(Stored items)

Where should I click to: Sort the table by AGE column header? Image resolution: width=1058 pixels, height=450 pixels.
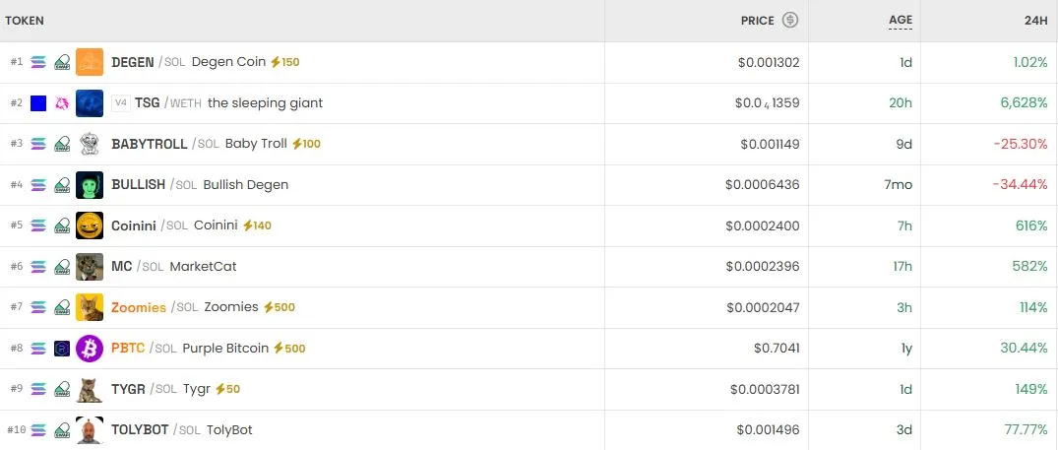click(x=901, y=21)
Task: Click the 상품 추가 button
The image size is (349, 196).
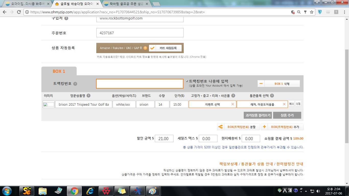Action: point(287,115)
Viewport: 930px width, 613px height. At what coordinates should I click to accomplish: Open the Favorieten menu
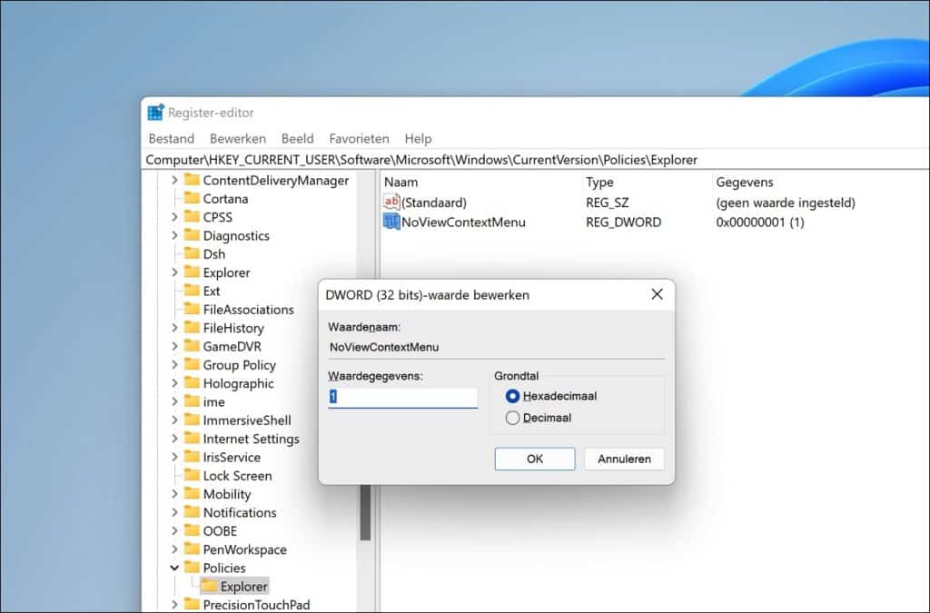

◆ Problem to solve
Although the records include pictures, the copy should reproduce every line exactly and none of the pictures.

◆ Solution to the problem
Where should I click to: Sort the table by AGE column header? Image resolution: width=1058 pixels, height=450 pixels.
click(x=901, y=21)
Task: Click the 상품 추가 button
The image size is (349, 196).
Action: point(287,115)
Viewport: 930px width, 613px height. At what coordinates should I click to accomplish: Open the Favorieten menu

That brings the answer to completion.